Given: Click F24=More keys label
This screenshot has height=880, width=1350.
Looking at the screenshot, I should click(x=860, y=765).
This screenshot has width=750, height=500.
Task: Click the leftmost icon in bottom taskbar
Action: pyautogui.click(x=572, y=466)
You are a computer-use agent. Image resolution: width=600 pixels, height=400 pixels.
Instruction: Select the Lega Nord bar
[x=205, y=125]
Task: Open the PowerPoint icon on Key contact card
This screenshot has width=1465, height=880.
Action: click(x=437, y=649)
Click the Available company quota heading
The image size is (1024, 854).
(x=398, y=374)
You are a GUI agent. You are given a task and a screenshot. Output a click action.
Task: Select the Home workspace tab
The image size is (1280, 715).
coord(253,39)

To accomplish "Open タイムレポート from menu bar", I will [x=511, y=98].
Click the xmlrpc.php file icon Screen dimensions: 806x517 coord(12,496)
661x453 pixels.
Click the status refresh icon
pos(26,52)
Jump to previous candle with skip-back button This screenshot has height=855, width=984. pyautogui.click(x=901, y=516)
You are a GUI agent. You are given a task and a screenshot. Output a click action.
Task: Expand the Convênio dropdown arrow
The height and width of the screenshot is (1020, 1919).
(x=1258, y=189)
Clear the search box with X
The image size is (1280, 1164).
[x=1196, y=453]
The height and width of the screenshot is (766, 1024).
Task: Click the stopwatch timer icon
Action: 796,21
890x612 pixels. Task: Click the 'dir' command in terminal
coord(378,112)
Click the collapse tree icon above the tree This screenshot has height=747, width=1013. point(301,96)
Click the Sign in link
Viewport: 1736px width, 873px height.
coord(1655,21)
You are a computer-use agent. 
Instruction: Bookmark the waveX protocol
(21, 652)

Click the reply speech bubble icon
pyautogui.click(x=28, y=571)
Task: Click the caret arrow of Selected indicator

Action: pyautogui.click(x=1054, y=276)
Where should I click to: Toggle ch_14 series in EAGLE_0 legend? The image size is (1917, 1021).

--- --- ---

I need every line from the material that contains the word "agent".

__TASK SOLUTION__:
You are a computer-use agent. Image resolution: width=600 pixels, height=400 pixels.
You are a GUI agent. You are given a task and a screenshot. Output a click action.
You are a GUI agent. You are given a task and a screenshot. Output a click action.
You are a computer-use agent. 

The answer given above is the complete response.